Ensuite, Basma, Lloyd's et le défendeur désertaient les chantiers entrepris et laissaient les donneurs d’ouvrage se débrouiller pour trouver un tiers afin de finir les travaux ou en reprenant l’appel d’offres.

Peines recommandées 

Au départ, la plaignante réclamait l’imposition de peines totalisant 1 731 459,46 $ en vertu des amendes prévues à la Loi sur les assurances. Puis, en vertu des nouvelles amendes prévues dans la Loi sur les assureurs, la poursuivante suggère une amende de 50 000 $ pour chaque chef, en plus du remboursement de l’avantage pécuniaire tiré par le défendeur. 

De son côté, le défendeur proposait l’imposition de la peine minimale de 3 000 $ pour chacun des six chefs sur lesquels il a été déclaré coupable. Il a fait la même recommandation lors de la discussion qui suivait sur l’impact du changement législatif. 

Amendes variées 

Les amendes imposées sont les suivantes, par ordre d’importance : 75 000 $ (chef 12), 30 000 $ (chefs 6, 8 et 10) et 10 000 $ (chefs 1 et 4). 

Pour la peine la plus lourde reliée au chef 12, le juge St-Onge note que la poursuite réclamait l’imposition d’une amende supplémentaire de plus de 241 000 $ qui correspondait à l’avantage pécuniaire dont a tiré profit le défendeur. 

La preuve retenue dans le jugement rendu en septembre 2021 par la juge Linda Despots montrait que le défendeur avait encaissé un chèque du même ordre de la part du donneur d’ouvrage afin que la caution remplisse ses obligations et voit à l’achèvement des travaux. Après avoir encaissé le chèque, le défendeur a informé le client que la caution n’allait pas finir les travaux. 

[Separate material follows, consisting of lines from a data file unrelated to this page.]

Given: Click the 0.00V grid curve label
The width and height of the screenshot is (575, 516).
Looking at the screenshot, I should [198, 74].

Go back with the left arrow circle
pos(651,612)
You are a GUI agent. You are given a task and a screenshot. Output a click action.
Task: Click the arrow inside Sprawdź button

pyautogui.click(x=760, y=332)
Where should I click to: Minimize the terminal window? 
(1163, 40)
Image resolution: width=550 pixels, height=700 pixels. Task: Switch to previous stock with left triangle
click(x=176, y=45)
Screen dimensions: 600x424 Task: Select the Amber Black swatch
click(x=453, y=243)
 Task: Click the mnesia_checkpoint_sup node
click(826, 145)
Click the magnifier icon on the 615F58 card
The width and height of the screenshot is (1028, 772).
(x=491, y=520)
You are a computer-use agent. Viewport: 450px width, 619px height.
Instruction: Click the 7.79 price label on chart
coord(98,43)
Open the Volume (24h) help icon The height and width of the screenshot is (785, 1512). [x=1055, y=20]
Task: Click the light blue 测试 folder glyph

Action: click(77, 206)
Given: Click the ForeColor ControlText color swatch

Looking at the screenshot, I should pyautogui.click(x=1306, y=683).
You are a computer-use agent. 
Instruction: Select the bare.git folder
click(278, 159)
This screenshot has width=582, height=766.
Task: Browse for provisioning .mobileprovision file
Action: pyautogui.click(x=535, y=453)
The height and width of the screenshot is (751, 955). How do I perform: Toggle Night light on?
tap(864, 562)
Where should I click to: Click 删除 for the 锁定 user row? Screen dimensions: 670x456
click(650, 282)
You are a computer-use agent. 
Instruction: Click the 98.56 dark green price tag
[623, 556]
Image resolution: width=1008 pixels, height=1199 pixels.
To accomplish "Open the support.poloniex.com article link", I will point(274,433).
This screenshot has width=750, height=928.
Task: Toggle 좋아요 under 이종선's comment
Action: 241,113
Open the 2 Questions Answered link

L’article 525 de la Loi sur les assureurs invoqué par la poursuite pour demander cette amende supplémentaire prévoit expressément qu’un avis doit être joint au constat d’infraction, ce qui n’a pas été fait. Au final, le juge St-Onge tient compte des facteurs aggravants et de l’avantage pécuniaire obtenu par le défendeur pour lui imposer une peine de 75 000 $. 

Concernant les chefs 1 et 4, les contrats ont été octroyés par divers organismes publics en 2013 : la commission scolaire English Montreal (CESM) et le ministère des Transports du Québec (MTQ). Dans les deux cas, ce sont les plaintes des sous-traitants de l’entrepreneur général, insatisfaits de ne pas être payés, qui ont dénoncé la situation auprès du donneur d’ouvrage, qui se rend alors compte que le cautionnement n’est pas valide. 

Pour les chefs 6, 8, 10 et 12, les donneurs d’ouvrage respectifs sont le Centre d’éducation aux adultes de Brossard piloté par la Commission scolaire Marie-Victorin (CSMV), l’Office municipal d’habitation de Montréal (OMHM), le Centre socioculturel de Brossard et le Collège du Bois-de-Boulogne (CBDB). 

Dans le cas de l’OMHM, sa représentante reconnaît ne pas s’être méfiée du nom derrière le fournisseur de la caution, croyant qu’il s’agissait de la compagnie internationale bien connue. 

Dans les quatre chantiers, le défendeur a refusé d’honorer ses engagements et la caution s’est avérée invalide. 

Le tribunal entendra à nouveau les parties pour discuter des frais et du délai pour payer l’amende.